The use of a sternothyroid muscle flap to prevent the re-recurrence of a recurrent tracheoesophageal fistula found 10 years after the primary repair


Discussion

We experienced a relatively rare case of recurrent TEF that was found 10 years after the initial repair. We herein discuss the reason why the recurrent TEF had not been identified and the surgical technique that we used to repair the patient’s recurrent TEF.

The patient had subglottic stenosis, which made it difficult to observe the trachea. In addition to the subglottic stenosis, both bronchial asthma and recurrent hiatus hernia were thought to have caused the patient’s respiratory symptoms due to frequent pneumonia. These factors may have caused the patient’s recurrent TEF to remain unidentified. Recurrence was first suspected when a small volume of nutritional supplement that had been administered via gastrostomy was aspirated from the tracheostomy tube after the laryngotracheal separation. In general, although many cases of recurrent TEF are diagnosed by a contrast study, some require further examination by endoscopy with or without a dye test [5, 6, 8, 11]. In the present case, bronchoscopy (which is safer and precise) was not possible prior to tracheostomy due to the patient’s subglottic stenosis. As shown in Fig. 2, esophagoscopy and bronchoscopy combined with a dye test enabled us to diagnose the recurrent TEF.

In general, almost all patients with recurrent TEF have episodes of leakage and/or tracheal injuries [46, 8]. The recurrent fistula usually opens in the trachea at the site of the original fistula site or tracheal injury [46]. In this case, there was no leakage or tracheal injury at the site of the primary repair. In contrast with other cases, the site of recurrence was found to be high in the cervical area. Thus, we suspected that the patient had both proximal and distal tracheoesophageal fistula (gross type D), and the upper pouch fistula was missed in the primary operation [12, 13]. However, as shown in Fig. 2, a pit was identified just beside the anastomotic line. The anastomotic line in the esophagus had shifted to the cervical area because of the recurrent hiatus hernia. We therefore judged that the original fistula (proximal tracheoesophageal fistula of gross type D) in the upper pouch was not found at this time. We also suspected that the trachea had been injured during laryngotracheal separation. However, during the repair of the recurrent TEF, the fistula was found to be located in an area that had not been touched during the laryngotracheal separation. Based on the above-noted findings, we diagnosed the patient with recurrent TEF.
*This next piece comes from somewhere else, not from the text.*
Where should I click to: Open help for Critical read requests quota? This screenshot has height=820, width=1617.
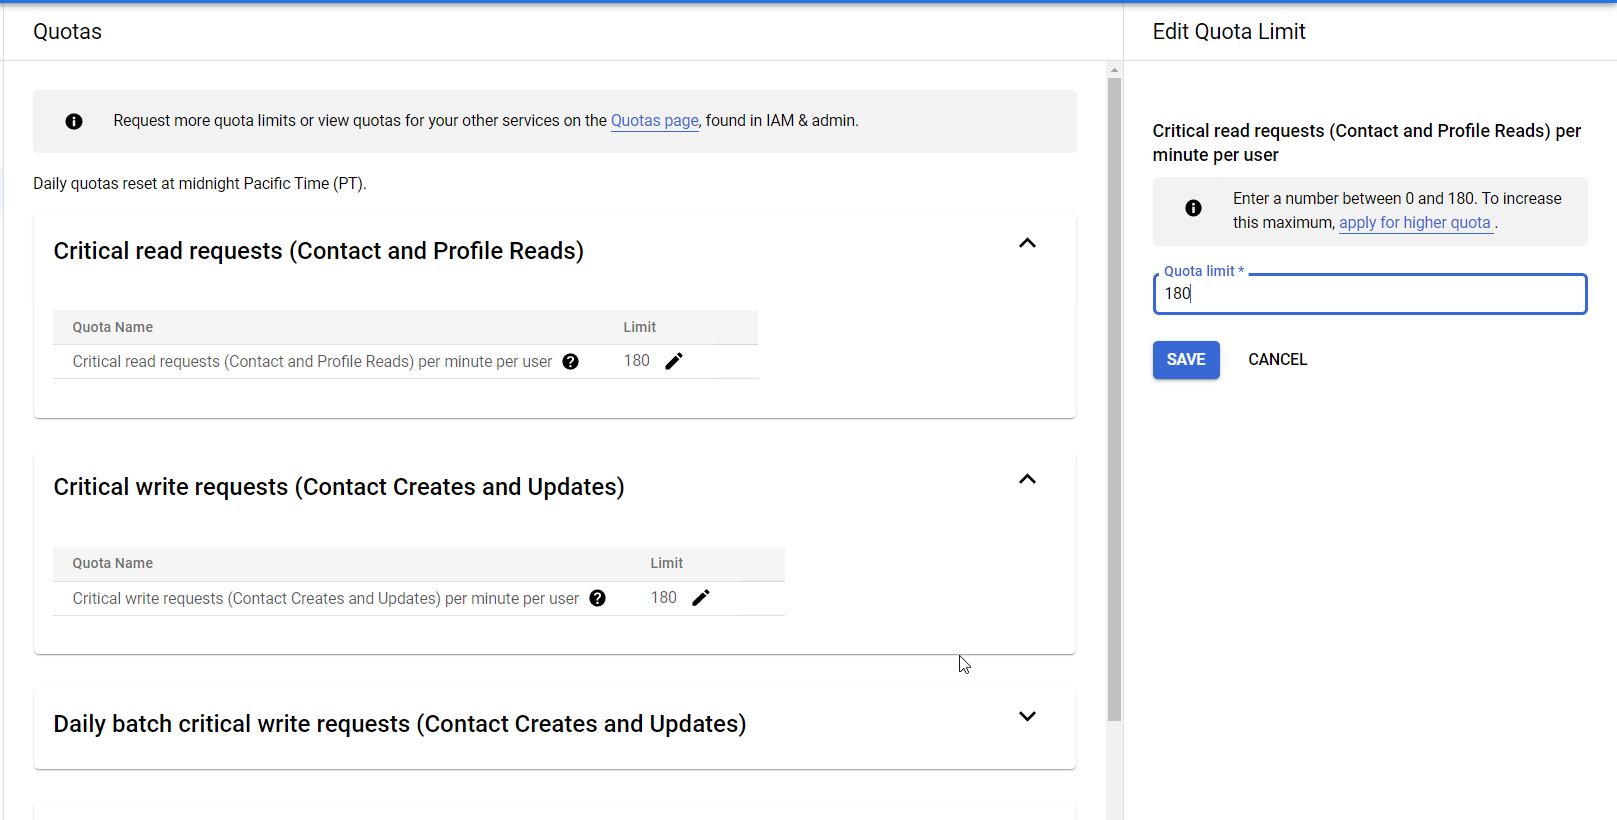point(570,362)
In the present case, the TEF might have recurred at the age of 9, when the patient started suffering from frequent and severe pneumonia. The recurrent hiatus hernia caused GER and the poor clearance of refluxed gastric juice in the esophagus. Prolonged acid contact causing inflammation and erosion around the anastomotic site is thought to have been important in the pathogenesis of TEF in the present case.

There are several options for repairing recurrent TEF. Endoscopic techniques using adhesives have been presented [1416]. This method is reported to be effective when the fistula tract is first de-epithelialized using several types of devices and then fibrin glue or a similar agent is injected into the tract of the fistula [5, 1416]. However, it is thought that this technique would have been difficult in the present case because the tract was not detected clearly and because it was not possible to place a catheter under endoscopy. We therefore opted for open surgical closure. The placement of viable tissue between the suture lines may help to prevent the further recurrence of TEF [5, 6, 9, 10]. Previous studies have described the use of the pericardium, pleura, intercostal flap, cervical muscle flap, cartilage, and lymph nodes for this purpose [5, 6, 9, 10]. The flap can be harvested from the same surgical site with its own blood supply. In the present case, a sternothyroid muscle flap was chosen because the recurrent fistula was in the cervical area. In fact, in the present case, the muscle flap was easily and safely interposed between the divided ends of the fistula with a good blood supply. Based on our experience, the interposition of a muscle flap using the sternothyroid muscle is thought to be a good option for reoperation to repair a recurrent TEF in the cervical area.